PROBLEM REQUIREMENTS: Rewrite the material below with every "Identify the location of" swapped for "Find the position of", leaving everything else unchanged.

------------------------------------------------

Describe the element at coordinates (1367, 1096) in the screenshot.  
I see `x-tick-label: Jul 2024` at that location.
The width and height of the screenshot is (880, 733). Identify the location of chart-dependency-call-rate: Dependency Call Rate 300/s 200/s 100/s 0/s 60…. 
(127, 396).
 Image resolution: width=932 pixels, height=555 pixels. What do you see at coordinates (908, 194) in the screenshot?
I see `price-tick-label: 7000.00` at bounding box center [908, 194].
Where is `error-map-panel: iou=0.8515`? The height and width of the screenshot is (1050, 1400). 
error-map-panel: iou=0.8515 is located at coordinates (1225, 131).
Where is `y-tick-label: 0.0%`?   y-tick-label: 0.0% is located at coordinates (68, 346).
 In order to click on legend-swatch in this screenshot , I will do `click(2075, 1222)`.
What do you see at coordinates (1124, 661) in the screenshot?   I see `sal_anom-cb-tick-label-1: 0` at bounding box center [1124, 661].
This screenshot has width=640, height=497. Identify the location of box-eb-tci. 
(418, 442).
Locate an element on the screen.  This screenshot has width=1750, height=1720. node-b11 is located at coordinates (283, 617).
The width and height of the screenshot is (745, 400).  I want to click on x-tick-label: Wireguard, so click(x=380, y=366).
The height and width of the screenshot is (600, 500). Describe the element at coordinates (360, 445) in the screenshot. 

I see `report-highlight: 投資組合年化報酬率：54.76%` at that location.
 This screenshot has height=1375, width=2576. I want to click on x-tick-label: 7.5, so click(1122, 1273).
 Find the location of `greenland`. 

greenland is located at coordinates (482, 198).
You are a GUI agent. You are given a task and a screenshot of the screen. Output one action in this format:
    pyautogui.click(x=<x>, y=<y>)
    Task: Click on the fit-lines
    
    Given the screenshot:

------------------------------------------------

YOUR RESPONSE:
Describe the element at coordinates (1367, 1096) in the screenshot.  
I see `x-tick-label: Jul 2024` at that location.
The width and height of the screenshot is (880, 733). Find the position of chart-dependency-call-rate: Dependency Call Rate 300/s 200/s 100/s 0/s 60…. 
(127, 396).
 Image resolution: width=932 pixels, height=555 pixels. What do you see at coordinates (908, 194) in the screenshot?
I see `price-tick-label: 7000.00` at bounding box center [908, 194].
Where is `error-map-panel: iou=0.8515`? The height and width of the screenshot is (1050, 1400). 
error-map-panel: iou=0.8515 is located at coordinates (1225, 131).
Where is `y-tick-label: 0.0%`?   y-tick-label: 0.0% is located at coordinates (68, 346).
 In order to click on legend-swatch in this screenshot , I will do `click(2075, 1222)`.
What do you see at coordinates (1124, 661) in the screenshot?   I see `sal_anom-cb-tick-label-1: 0` at bounding box center [1124, 661].
This screenshot has width=640, height=497. Find the position of box-eb-tci. 
(418, 442).
Locate an element on the screen.  This screenshot has width=1750, height=1720. node-b11 is located at coordinates (283, 617).
The width and height of the screenshot is (745, 400).  I want to click on x-tick-label: Wireguard, so click(x=380, y=366).
The height and width of the screenshot is (600, 500). Describe the element at coordinates (360, 445) in the screenshot. 

I see `report-highlight: 投資組合年化報酬率：54.76%` at that location.
 This screenshot has height=1375, width=2576. I want to click on x-tick-label: 7.5, so click(1122, 1273).
 Find the location of `greenland`. 

greenland is located at coordinates (482, 198).
You are a GUI agent. You are given a task and a screenshot of the screen. Output one action in this format:
    pyautogui.click(x=<x>, y=<y>)
    Task: Click on the fit-lines
    
    Given the screenshot:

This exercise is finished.